Why not consider 2011 or earlier Red compact crank with Praxis rings? This is my setup and it has made a world of improvement over Red rings which are flexy.


----------



## Yamabushi

mimason said:


> Why not consider 2011 or earlier Red compact crank with Praxis rings? This is my setup and it has made a world of improvement over Red rings which are flexy.


Thank you for the suggestion. I've considered that, but would like to be well informed and learn all I can about the new 2012 Exograms before making a decision, thus my questions. Can anyone directly address them?


----------



## Bluffplace

Will the new Red crankset play well using SRAMS chainrings with Dura-Ace derailleurs and chain? 

Yes, it will work. You will be able to shift up/down the cassette and between chainrings. How well? This is relative. What one person may notice, the other may not. Also depends on how your FD is adjusted.

Will the new Red crankset play well with Shimano chainrings, Dura-Ace chain and derailleurs? 

In theory, it should work because the basic fundamentals of the FD is too move the chain from one chainring sprocket to another. But I never have seen any Red crankset with a Shimano chainring. Then again, back in the days as a little kid growing up in The Bronx, we built and rode bikes from the pieces we found. aaahhh, those were the days.

Try it out and let us know if the Red crankset with Shimano chainrings work.


----------



## robdamanii

Bluffplace said:


> Will the new Red crankset play well using SRAMS chainrings with Dura-Ace derailleurs and chain?
> 
> Yes, it will work. You will be able to shift up/down the cassette and between chainrings. How well? This is relative. What one person may notice, the other may not. Also depends on how your FD is adjusted.
> 
> Will the new Red crankset play well with Shimano chainrings, Dura-Ace chain and derailleurs?
> 
> In theory, it should work because the basic fundamentals of the FD is too move the chain from one chainring sprocket to another. But I never have seen any Red crankset with a Shimano chainring. Then again, back in the days as a little kid growing up in The Bronx, we built and rode bikes from the pieces we found. aaahhh, those were the days.
> 
> Try it out and let us know if the Red crankset with Shimano chainrings work.

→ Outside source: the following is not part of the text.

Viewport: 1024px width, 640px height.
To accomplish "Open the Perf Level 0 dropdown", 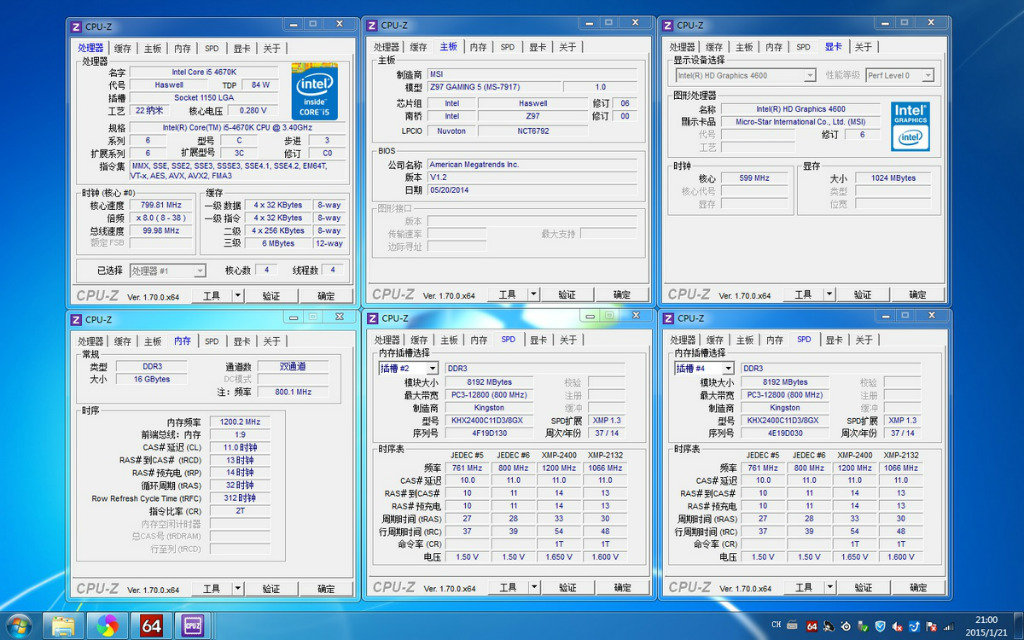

Supposedly the new red crank will not work with any other chainrings because the ramps/pins will be incorrectly clocked. Then there's an issue of even being able to bolt them up, which is iffy at best.


----------



## Bluffplace

I didn't even think of the ramps/pins.

Those hollowgram cranks are expensive.

Save about 500 bucks, add about 100grams and go with a Shimano compact crank? Its not BB30, but a $30 adapter from Wheels MFG will fix that.


----------



## ramkitty

I have not seen much for ride reports on the new red.. I am considering the motobecane ti le champ


----------



## BunnV

I got some of my group in today. The crankset won't be available until the end of May! 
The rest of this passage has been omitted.